Marek Jastráb

Personal information
- Date of birth: 16 July 1993 (age 32)
- Place of birth: Slovakia
- Height: 1.87 m (6 ft 2 in)
- Position: Midfielder

Team information
- Current team: SC Zöbern
- Number: 9

Youth career
- Myjava

Senior career*
- Years: Team / Apps / (Gls)
- 2011–: Myjava / 17 / (0)
- 2014: → Dubnica (loan) / 12 / (1)
- 2015–2017: → Nové Mesto nad Váhom (loan) / 43 / (3)
- 2019-2024: SC Zöbern
- 2024-: Myjava

= Marek Jastráb =

Slovak footballer and model

Marek Jastráb (born 16 July 1993) is a Slovak football midfielder who currently plays for the club SC Zöbern.

==Club career==
He began his football career at Spartak Myjava, where he went through all youth categories. In 2011, he worked his way up to the first team. He advanced to the top flight with the team in the 2011/12 season. He made his Corgoň Liga debut for Spartak Myjava against FC Spartak Trnava on 27 October 2012. During the spring part of the 2013/14 season, he went on loan to MFK Dubnica, where he played for half a year.
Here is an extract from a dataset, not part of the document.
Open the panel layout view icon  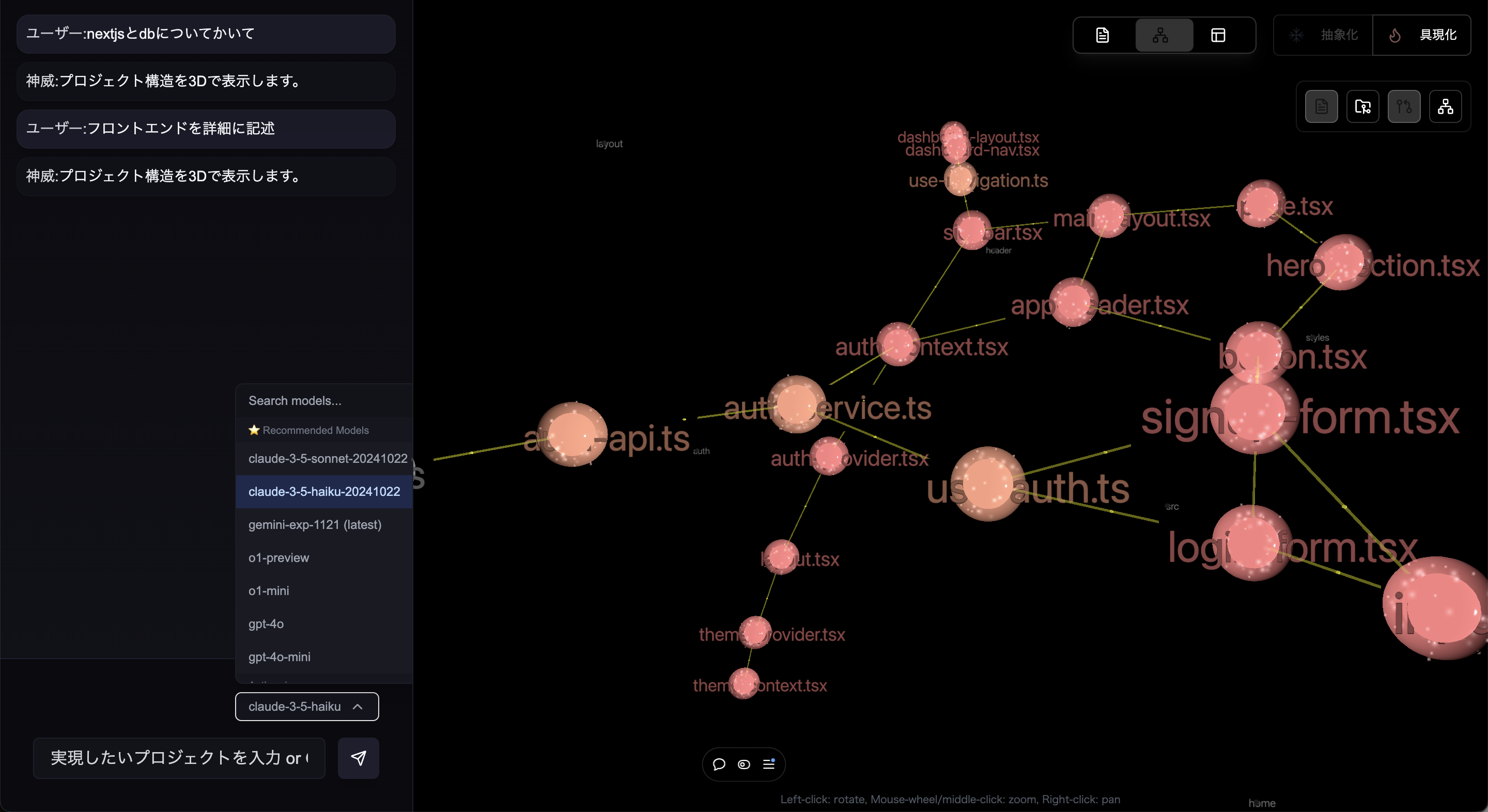1218,35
In the summer of 2015, he went on loan to AFC Nové Mesto nad Váhom. He joined SC Zöbern in the Austrian division, before leaving 5 years later to return to Spartak Myjava. He tied as top goal scorer alongside Denis Alijagić and Martin Janík in the 2024–25 Slovak Cup, scoring 5 goals. In 2025, Jastráb left Myjava for SC Zöbern.

== Personal life ==
Jastráb is also a professional model. In 2020, he won the Mister Slovensko award.